Palazzo Campanella, sede del Consiglio regionale calabrese
1 minuto per la letturaIl segretario generale ha completato la verifica formale della regolarità della richiesta del referendum sui sottosegretari in Calabria. È un altro passo avanti nell’iter ma difficilmente si arriverà al voto: la Regione spera nella prossima pronuncia del Tar
Fa un altro passo in avanti l’iter per l’indizione del referendum popolare sulla legge di revisione dello Statuto che ha introdotto i sottosegretari. Non che la Regione abbia cambiato idea sulla consultazione. Continua a ritenerla illegittima, ma la bocciatura dell’ufficio centrale per il referendum della Corte d’Appello e il freno del Tar che ha negato la sospensiva, rinviando tutto all’udienza collegiale, non lasciano alternative sul piano procedimentale. I magistrati della Corte d’Appello, del resto, avevano ordinato al segretario generale del Consiglio regionale di dare impulso all’iter.

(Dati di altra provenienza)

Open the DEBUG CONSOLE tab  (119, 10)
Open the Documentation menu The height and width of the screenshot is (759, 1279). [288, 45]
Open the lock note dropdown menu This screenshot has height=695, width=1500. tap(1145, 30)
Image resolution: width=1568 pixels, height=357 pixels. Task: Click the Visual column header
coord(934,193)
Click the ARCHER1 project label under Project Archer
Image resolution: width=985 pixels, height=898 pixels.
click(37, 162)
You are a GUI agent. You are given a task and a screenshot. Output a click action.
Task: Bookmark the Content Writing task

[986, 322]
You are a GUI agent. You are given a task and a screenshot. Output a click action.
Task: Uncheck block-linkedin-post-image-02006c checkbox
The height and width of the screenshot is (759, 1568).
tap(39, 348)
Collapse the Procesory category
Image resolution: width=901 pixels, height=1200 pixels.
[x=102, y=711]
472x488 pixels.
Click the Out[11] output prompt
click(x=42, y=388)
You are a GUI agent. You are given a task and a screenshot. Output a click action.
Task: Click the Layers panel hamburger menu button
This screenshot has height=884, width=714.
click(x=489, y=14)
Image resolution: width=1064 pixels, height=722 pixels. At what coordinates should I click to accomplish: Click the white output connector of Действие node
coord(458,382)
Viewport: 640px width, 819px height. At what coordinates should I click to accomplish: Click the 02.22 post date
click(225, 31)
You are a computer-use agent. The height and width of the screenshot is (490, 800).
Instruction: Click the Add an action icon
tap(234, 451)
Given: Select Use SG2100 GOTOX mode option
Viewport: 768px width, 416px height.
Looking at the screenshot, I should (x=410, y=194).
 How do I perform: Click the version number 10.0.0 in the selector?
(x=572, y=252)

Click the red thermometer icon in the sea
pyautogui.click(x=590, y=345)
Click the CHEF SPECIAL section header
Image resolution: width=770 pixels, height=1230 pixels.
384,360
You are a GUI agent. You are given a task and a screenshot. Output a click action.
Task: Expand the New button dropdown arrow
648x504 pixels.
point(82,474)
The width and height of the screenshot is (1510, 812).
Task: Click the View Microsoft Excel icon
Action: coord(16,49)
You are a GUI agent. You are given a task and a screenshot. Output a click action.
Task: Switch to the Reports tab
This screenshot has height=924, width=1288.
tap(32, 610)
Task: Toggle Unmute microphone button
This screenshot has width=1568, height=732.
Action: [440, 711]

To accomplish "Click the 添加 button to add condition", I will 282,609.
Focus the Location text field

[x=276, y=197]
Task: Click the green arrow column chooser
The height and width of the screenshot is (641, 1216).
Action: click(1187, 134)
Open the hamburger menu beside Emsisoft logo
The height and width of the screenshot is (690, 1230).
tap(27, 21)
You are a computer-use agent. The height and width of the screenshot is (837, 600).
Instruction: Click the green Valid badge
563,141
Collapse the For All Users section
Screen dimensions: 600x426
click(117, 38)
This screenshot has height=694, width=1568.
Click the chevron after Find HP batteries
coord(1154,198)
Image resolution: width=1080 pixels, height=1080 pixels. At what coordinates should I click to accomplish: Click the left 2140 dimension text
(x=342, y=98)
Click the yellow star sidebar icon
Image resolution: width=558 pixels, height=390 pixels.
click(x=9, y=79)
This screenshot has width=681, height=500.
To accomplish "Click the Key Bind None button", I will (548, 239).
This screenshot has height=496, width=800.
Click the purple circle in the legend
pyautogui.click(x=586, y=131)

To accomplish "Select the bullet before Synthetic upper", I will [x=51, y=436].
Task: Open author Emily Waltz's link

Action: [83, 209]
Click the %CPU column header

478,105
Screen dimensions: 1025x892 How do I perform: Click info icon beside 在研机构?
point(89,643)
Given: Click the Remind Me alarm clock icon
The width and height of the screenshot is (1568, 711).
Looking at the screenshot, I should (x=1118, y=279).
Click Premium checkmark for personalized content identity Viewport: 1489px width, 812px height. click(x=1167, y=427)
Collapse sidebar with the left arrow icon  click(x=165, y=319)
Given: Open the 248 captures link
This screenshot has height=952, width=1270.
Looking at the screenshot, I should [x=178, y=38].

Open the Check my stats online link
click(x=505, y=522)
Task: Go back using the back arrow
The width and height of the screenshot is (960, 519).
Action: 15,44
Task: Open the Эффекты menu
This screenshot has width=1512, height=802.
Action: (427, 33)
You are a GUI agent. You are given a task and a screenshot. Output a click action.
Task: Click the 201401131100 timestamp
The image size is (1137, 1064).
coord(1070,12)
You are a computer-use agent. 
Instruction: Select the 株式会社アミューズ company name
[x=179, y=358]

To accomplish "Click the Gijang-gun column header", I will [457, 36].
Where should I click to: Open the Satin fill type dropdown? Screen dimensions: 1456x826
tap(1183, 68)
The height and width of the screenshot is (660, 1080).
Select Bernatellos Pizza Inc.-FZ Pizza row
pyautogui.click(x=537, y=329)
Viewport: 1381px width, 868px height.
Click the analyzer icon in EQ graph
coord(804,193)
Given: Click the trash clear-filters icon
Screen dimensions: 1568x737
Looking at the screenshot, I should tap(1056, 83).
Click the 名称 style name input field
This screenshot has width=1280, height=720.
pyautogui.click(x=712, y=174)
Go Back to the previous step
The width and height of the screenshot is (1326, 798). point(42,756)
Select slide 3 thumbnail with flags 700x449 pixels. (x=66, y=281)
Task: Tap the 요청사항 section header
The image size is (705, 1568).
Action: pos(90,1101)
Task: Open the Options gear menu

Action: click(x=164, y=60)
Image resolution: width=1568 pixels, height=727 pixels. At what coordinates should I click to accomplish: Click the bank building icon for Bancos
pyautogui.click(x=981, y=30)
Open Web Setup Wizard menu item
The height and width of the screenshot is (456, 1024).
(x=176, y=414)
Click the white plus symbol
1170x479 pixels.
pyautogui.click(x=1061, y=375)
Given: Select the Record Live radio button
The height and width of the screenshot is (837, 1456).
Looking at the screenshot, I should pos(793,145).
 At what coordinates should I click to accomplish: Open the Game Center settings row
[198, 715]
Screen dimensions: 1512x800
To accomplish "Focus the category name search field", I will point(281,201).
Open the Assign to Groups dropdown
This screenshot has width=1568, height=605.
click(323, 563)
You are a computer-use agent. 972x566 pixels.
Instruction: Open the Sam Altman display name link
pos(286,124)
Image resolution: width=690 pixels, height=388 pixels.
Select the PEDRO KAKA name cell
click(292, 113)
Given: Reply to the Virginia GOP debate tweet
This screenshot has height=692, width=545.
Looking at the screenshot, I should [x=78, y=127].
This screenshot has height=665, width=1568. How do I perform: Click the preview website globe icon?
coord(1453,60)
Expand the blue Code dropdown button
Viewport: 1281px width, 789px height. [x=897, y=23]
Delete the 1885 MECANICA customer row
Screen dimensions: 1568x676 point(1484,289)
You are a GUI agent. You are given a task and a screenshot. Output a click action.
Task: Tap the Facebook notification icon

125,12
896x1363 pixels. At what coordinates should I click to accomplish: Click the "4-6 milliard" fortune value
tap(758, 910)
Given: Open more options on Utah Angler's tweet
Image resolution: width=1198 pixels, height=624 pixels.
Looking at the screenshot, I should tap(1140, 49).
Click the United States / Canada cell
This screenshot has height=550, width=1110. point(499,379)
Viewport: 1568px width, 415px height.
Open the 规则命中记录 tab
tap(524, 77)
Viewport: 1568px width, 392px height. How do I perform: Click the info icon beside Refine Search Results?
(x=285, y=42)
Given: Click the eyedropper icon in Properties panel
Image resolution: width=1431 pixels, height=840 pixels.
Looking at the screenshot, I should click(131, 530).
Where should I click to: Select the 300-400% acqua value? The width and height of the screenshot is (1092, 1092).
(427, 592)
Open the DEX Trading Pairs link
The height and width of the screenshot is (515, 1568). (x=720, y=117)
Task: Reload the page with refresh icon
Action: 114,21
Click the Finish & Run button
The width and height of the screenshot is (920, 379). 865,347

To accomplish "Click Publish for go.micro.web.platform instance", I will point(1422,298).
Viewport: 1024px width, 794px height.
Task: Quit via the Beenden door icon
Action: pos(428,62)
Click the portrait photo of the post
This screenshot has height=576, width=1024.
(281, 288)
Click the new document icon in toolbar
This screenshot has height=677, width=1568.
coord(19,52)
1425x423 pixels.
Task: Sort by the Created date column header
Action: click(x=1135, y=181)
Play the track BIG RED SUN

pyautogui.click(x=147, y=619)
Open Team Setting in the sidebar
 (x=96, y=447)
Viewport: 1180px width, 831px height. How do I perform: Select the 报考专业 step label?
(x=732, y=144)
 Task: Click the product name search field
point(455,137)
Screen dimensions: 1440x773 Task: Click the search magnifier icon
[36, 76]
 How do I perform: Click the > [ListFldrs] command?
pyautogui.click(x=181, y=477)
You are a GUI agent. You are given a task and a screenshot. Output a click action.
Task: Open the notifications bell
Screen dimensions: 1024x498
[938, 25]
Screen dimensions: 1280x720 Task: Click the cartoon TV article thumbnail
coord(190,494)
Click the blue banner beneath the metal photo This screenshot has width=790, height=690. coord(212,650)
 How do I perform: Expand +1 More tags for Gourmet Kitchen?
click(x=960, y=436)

Dopo la pubblicazione sul Burc dell’avvenuto deposito della richiesta di referendum (lo scorso 23 luglio), nei giorni scorsi il segretario generale ha redatto – e poi mandato in pubblicazione sul Burc – il verbale di regolarità della stessa istanza depositata ormai tre mesi fa dai consiglieri regionali di minoranza. Un esame che riguarda in questo caso gli aspetti formali: il numero delle firme, la loro autenticazione e la formulazione del quesito.
La palla ora passa al presidente Occhiuto. La legge dice che ha quindici giorni per indire il referendum. Può fissare la data «in una domenica compresa tra il sessantesimo e il centoventesimo giorno successivo all’emanazione del decreto stesso». C’è tempo, prima di arrivare alla celebrazione del voto, per attendere la nuova pronuncia del Tar che tornerà a riunirsi il 2 settembre.